Mr Lieberman is an able demagogue with a chequered past who has built his popularity - mainly among immigrants from the former Soviet Union - on three pillars, each of them contentious. First, he has proposed expelling all Israeli Arabs who do not declare "complete loyalty" to the Jewish state, and executing any Arab members of the Knesset who talk to Hamas. Second, he has made the sinister - and false - proposition that Israel's freedom of operation is too constrained by the checks and balances of its democratic system. And third, he has opposed the pull-out from Gaza that Mr Olmert so prominently supported.

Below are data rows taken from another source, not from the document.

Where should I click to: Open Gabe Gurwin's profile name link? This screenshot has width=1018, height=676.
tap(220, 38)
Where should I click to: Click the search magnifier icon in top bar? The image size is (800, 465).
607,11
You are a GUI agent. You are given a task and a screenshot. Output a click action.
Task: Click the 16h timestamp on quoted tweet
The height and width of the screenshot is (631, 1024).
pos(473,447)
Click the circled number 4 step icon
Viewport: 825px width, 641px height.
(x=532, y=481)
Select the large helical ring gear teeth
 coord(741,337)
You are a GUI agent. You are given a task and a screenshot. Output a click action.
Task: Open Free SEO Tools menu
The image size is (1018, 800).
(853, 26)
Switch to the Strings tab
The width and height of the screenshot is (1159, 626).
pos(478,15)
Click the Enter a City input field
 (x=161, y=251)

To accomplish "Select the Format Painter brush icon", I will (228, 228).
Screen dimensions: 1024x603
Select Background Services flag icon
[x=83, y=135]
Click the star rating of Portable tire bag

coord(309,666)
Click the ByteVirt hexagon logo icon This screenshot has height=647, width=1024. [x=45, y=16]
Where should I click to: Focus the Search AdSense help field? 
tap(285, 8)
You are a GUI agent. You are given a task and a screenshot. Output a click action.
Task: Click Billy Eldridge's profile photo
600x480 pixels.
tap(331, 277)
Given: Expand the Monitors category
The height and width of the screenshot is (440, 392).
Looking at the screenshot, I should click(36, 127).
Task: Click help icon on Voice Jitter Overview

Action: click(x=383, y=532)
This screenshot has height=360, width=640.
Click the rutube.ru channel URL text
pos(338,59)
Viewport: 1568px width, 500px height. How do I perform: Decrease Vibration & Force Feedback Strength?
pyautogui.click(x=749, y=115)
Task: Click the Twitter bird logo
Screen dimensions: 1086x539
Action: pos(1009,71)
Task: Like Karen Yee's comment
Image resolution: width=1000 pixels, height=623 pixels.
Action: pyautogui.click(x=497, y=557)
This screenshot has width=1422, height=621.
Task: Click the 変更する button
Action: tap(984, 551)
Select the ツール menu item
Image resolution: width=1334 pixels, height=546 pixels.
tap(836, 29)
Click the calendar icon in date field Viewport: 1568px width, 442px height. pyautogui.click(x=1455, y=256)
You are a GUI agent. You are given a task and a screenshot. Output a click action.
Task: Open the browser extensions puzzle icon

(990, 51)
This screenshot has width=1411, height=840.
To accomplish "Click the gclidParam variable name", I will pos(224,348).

Mr Olmert may be irritated that two Labour MPs in his coalition have occasionally rebelled in Knesset votes. But his government has not yet been seriously threatened. In any case, the left-wing Meretz would be a much more internationally acceptable means of expanding his coalition.

It is cynical in the extreme for Mr Olmert to appoint to his inner Security Cabinet a man who once suggested bombing the Aswan Dam as well as Tehran. Policy on Iran, which Mr Olmert rightly says is as serious an issue as any faced by Israel, has been turned at best into a square on the snakes and ladders board of the country's domestic politics, at worst into something much more dangerous.

By inserting himself at the heart of a centrist government, Mr Lieberman has triumphantly brought himself in from the margins. It is not surprising that the process by which he has done so has been compared in Israel to the first steps to parliamentary power taken by Mussolini and Hitler. At very least, Mr Lieberman's presence will reinforce the existing tendency to eschew any political or diplomatic initiatives, whether on Syria or the Palestinians.

Labour is likely to remain in the coalition, if only because Amir Peretz, the Labour leader and Defence Minister, would have a problem rebuilding his own credibility in opposition - weakened as it is by the failings of the Lebanon war and the erosion of his social agenda. But he may find it even more difficult to do so if he remains in government with a man whose cabinet presence he once said was a "red line" he would not cross.

Whatever this says about Labour or Avigdor Lieberman, however, it says most about Mr Olmert. It only reinforces the impression that this is a man who falls far short of being the statesman Israel so badly needs at its helm.